Qu’est-ce que le contrat à durée déterminée à objet défini ?
La loi du 25 juin 2008 « portant modernisation du marché du travail » rend possible la conclusion d’un contrat à durée déterminée dont l’échéance est la réalisation d’un objet défini (ce contrat est également appelé « CDD de mission »).
Le recours à un tel contrat est toutefois subordonné à la conclusion d’un accord de branche étendu ou, à défaut, d’un accord d’entreprise l’instituant.

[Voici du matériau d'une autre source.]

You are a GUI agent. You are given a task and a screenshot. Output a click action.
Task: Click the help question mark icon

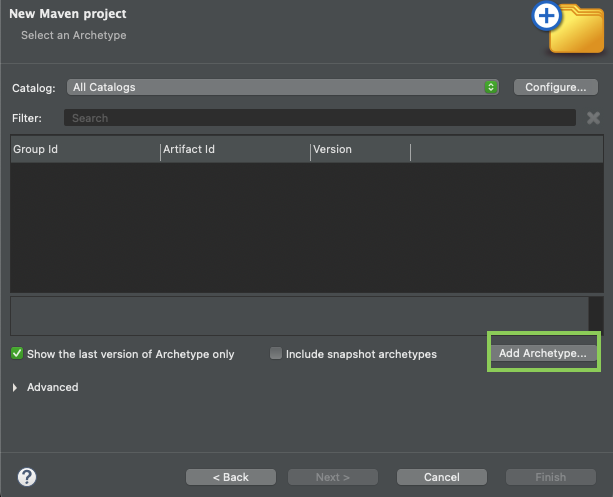click(27, 477)
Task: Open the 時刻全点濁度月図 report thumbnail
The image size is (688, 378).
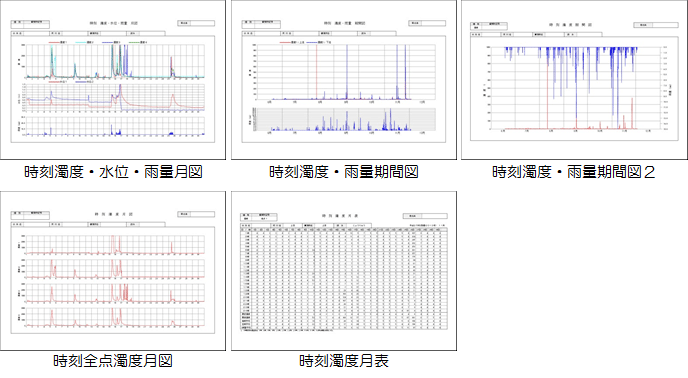Action: tap(113, 271)
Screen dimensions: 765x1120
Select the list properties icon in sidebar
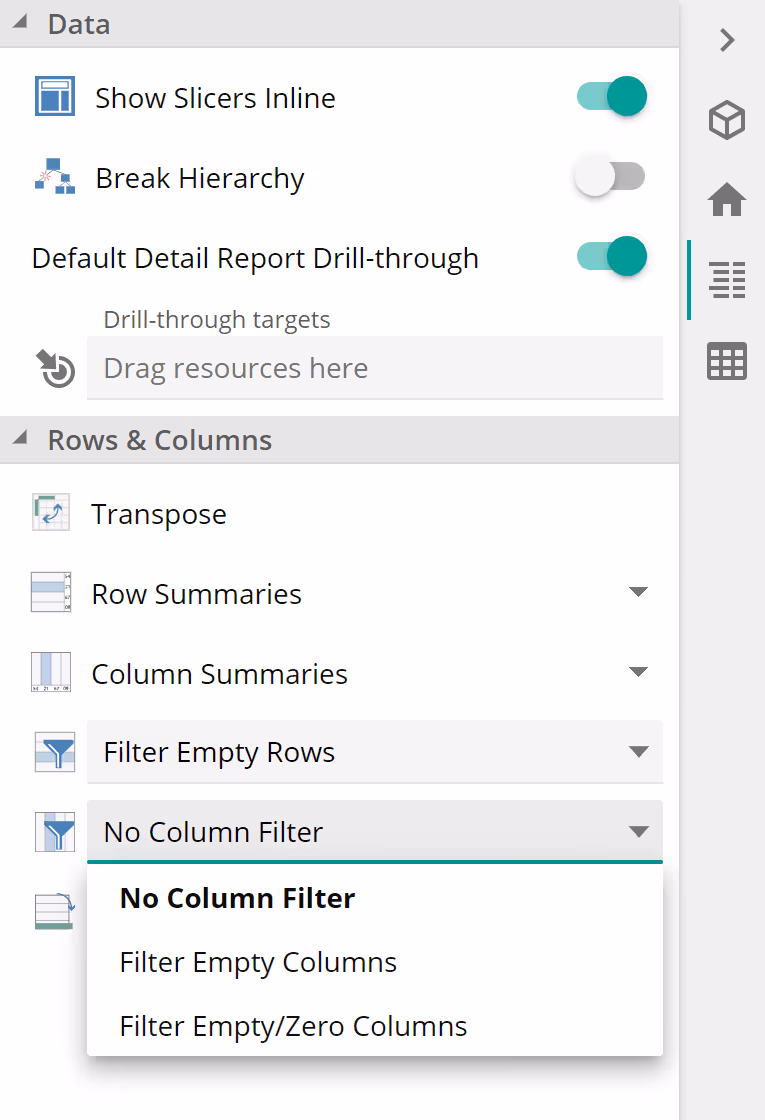pyautogui.click(x=727, y=280)
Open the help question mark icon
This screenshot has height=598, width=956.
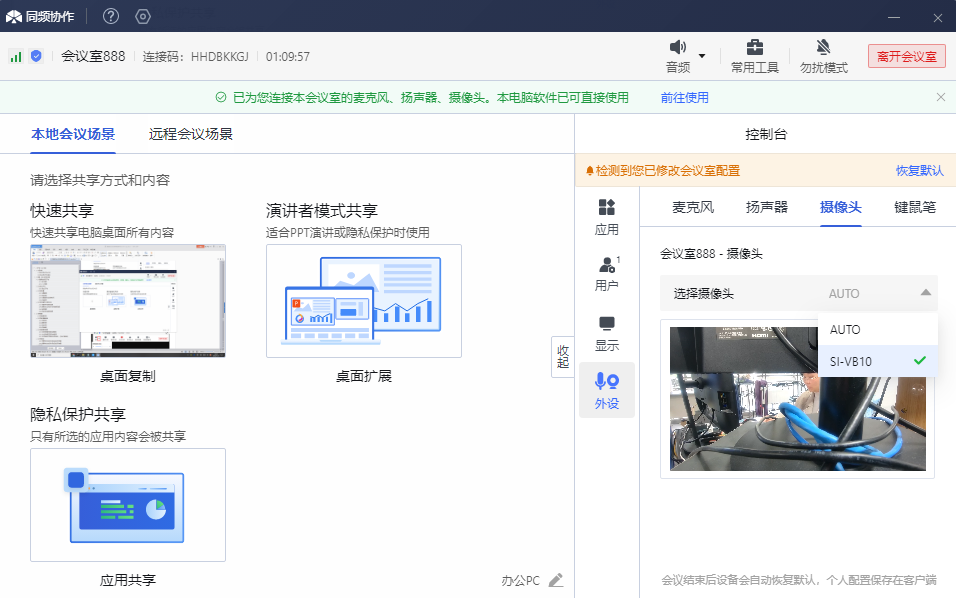coord(111,16)
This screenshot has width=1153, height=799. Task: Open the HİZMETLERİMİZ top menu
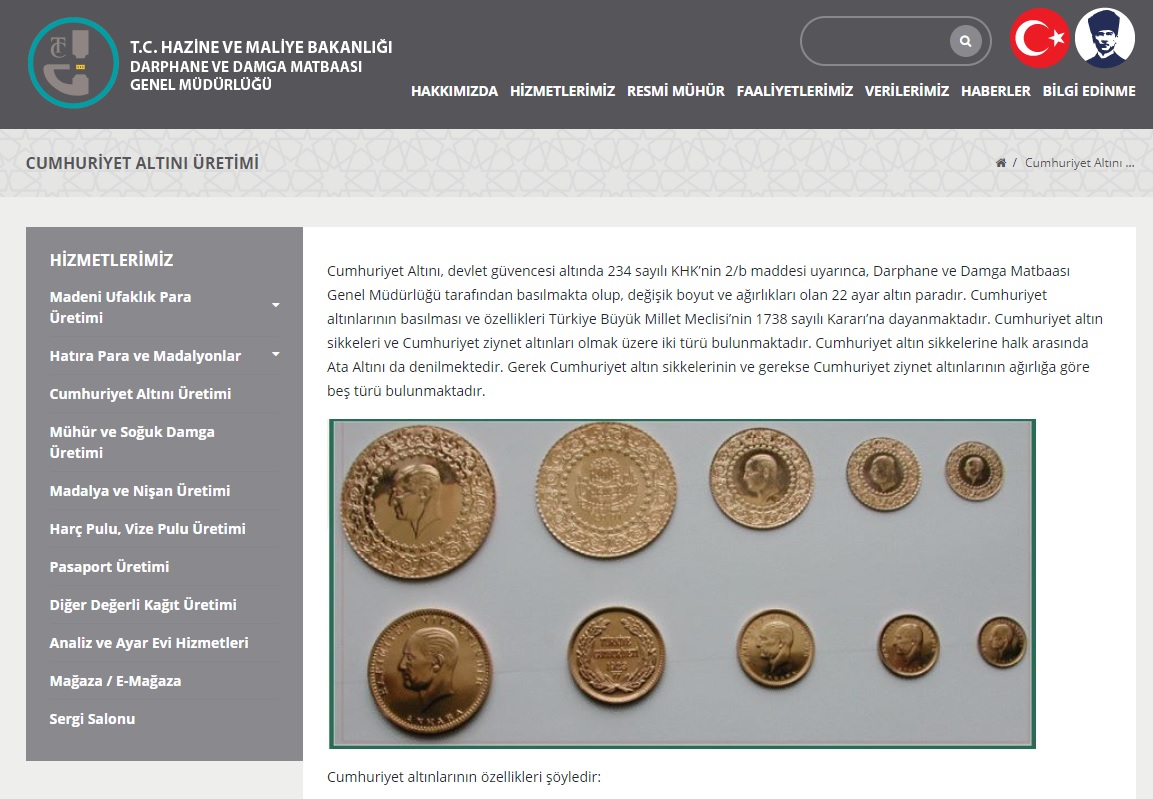562,91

Cet accord de branche étendu ou cet accord d’entreprise doit définir :
1° Les nécessités économiques auxquelles ces contrats sont susceptibles d’apporter une réponse adaptée ;
2° Les conditions dans lesquelles les salariés sous CDD à objet défini bénéficient de garanties relatives à l’aide au reclassement, à la validation des acquis de l’expérience (VAE), à la priorité de réembauchage et à l’accès à la formation professionnelle continue et peuvent, au cours du délai de prévenance visé ci-dessous, mobiliser les moyens disponibles pour organiser la suite de leur parcours professionnel ;
3° Les conditions dans lesquelles les salariés sous CDD à objet défini ont priorité d’accès aux emplois en contrat à durée indéterminée dans l’entreprise.
A qui s’adresse ce CDD ?
Ce nouveau type de contrat à durée déterminée est réservé au recrutement d’ingénieurs et de cadres, au sens des conventions collectives.
Quelle est sa durée ?
Ce contrat a une durée minimale de 18 mois et maximale de 36 mois. Il prend fin avec la réalisation de l’objet pour lequel il a été conclu après un délai de prévenance au moins égal à 2 mois. Il ne peut pas être renouvelé.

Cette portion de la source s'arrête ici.